Belafonte, the global citizen dressed in his signature windbreaker on the cover of Life magazine at the end of the 1950s, looked like nothing so much as a late-campaign photo of Obama in the New York Times, dressed in a rain-spattered jacket. They were handsome brown men, almost beyond handsome in their charismatic looks. They were, everybody knew, also really intelligent, measured in their judgment, shrewd in their public personae. Belafonte, who began his activist career under the most difficult possible circumstances of the Henry Wallace campaign, had carried his generation’s message as far as it could go within the deeply racist society and the militarized economy of mid-century. Obama, former community organizer, is the figure of a new century, with the combination of unprecedented prospects and complications faced by any multi-racial (in standard American terms: nonwhite) leader.

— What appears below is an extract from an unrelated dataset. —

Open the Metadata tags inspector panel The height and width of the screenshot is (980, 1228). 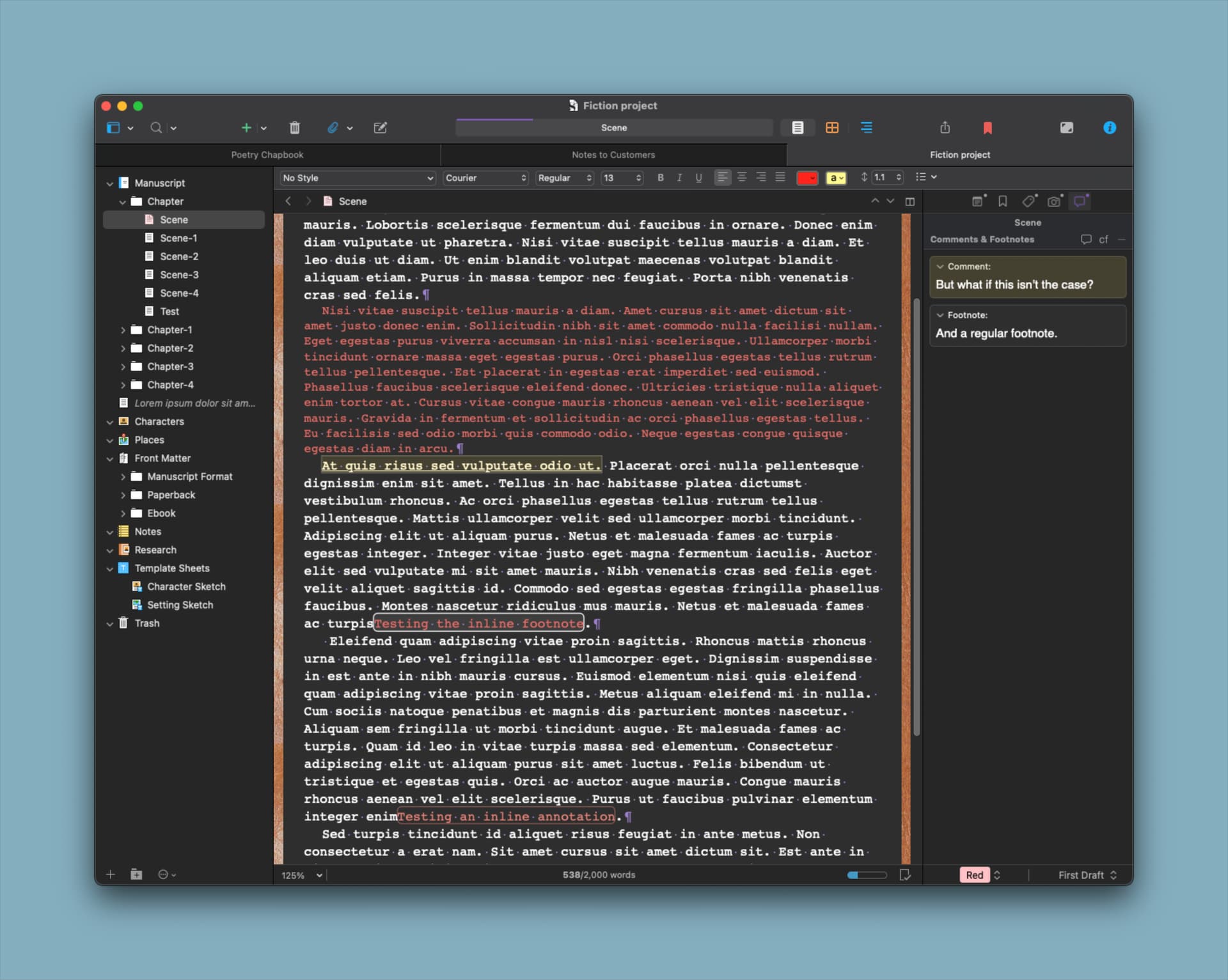pos(1029,201)
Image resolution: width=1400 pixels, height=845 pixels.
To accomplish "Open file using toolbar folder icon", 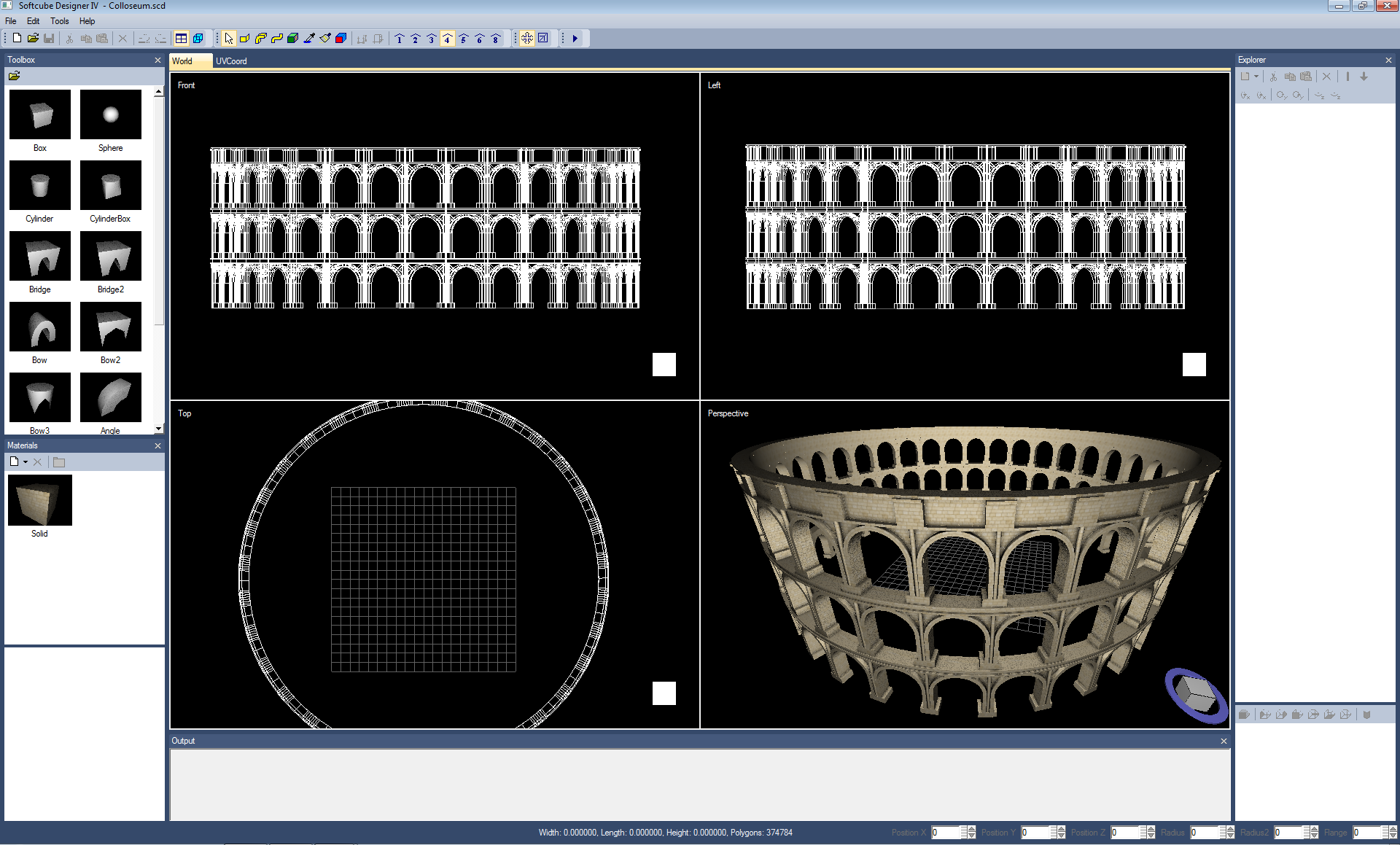I will pyautogui.click(x=33, y=39).
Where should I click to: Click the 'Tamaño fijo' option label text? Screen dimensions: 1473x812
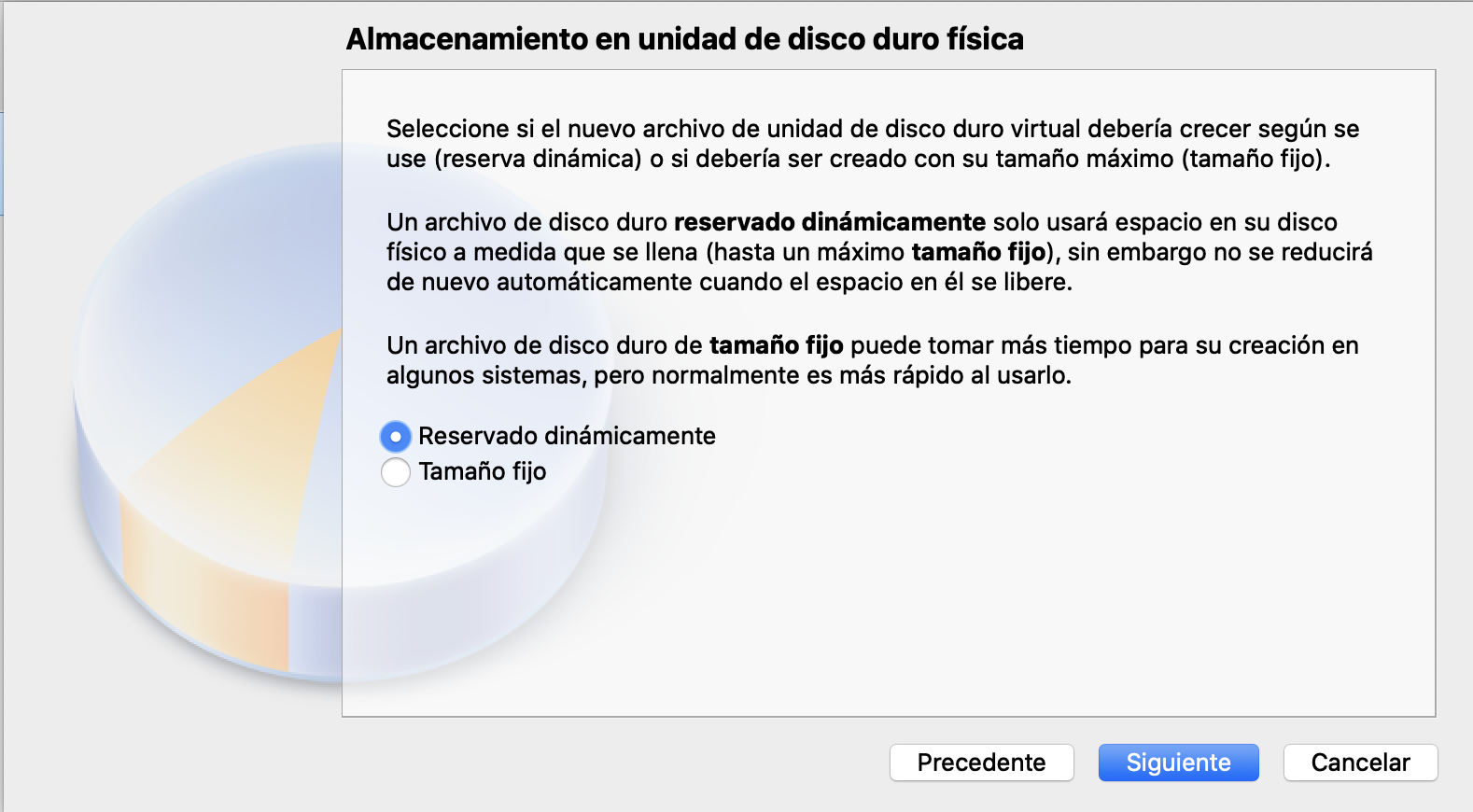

Would the Empire drag him down? That was the question as large as the economy, and marked by the same immediate issues of “experts” brought over by the president-elect from the Democratic Clinton years. No presidential aspirant likely to win can avoid promising to defend America’s global supremacy, with the military budget (and near-certain bloodshed) to go along. Would an Obama presidency squander the extraordinary good will of a global population desperately eager for a new path toward peace and some greater degree of cooperation on the environment, health and all the other related issues? Or would some way be found, by Obama and beyond Obama, to make the mobilization across the US become a global mobilization?

These are questions for the near and further future, unavoidable and difficult. For now, the faces of the crowd in Chicago’s Grant Park tell us what we need to know. A new day has arrived.##

[Paul Buhle, publisher of the New Left journal Radical America during the 1960s, has written or edited many books on radicalism and culture. He now organizes leftwing comic books.]